Gelelim zamanımıza. Bizden katlarca az zaiyat vermiş Yeni Zellandalılar, 22 anıt yaptırmış ve bunları 1930 yılında bitirmişler. Karaya çıkartma yaptıkları ilk gün olan 25 Nisan'da da 400 otobüs, yaklaşık 12000 kişiyle 28 saatlik yoldan gelip, yas tutuyorlar.
İngilizler de yenilmelerine rağmen anıtlarını görkemli bir biçimde yapmış, üzerlerinde de "Onlar ölmedi, sonsuza dek yaşayacaklar" yazısını not düşmüşler. İngilizler anıtlarını 1926'da, Fransızlar da 1930'da tamamlamışlardır. Ya biz?

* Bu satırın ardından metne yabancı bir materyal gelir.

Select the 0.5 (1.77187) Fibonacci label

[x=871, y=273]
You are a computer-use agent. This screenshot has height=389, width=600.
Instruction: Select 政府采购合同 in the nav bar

Anıt çalışmalarını 1944'te başlatmış, 16 yıl sonra, 1960'da bitirmişiz. İngilizler'e, Fransızlar'a, Anzaklar'a anıt yeri sata sata kendi anıtlarımızı yapmak için zor yer bulmuşuz. Öyle ki, Atatürk'ün saatinin kırıldığı yeri bile Anzaklar'a vermiş, onlar anıt yaptıktan seneler sonra da biz aynı yere bir anıt yapmak istemişiz. 1918'den beri siperlere, cephaneliklere, anıtlara -koruma altına alınmalarına (!) rağmen- isimlerimizi kazımış, resimler çizmişisiz. Acaba ülkemizde dümdüz bir yolda giderken yabancılardan kalma iki üç adet taşa bir çizik atabilir miyiz? Tabiî ki hayır.
Çanakkale gezimizi noktalarken şunu iyice kavramıştım. 1915'te Çanakkale'den galip ve başımız dimdik ayrılmışız. Yıl 2002. Bu topraklara verdiğimiz önem ve gösterdiğimiz ilgiyle Çanakkale'den mağlup ve başımız önde ayrılıyoruz.
Kemikleri sızlattığımız şehitlerimizin ruhu şâd olsun.
Kaynaklar:
* Çanakkale Savaşları ve Menkıbeler, Mehmet İhsan Gençcan. * Gezi Notları.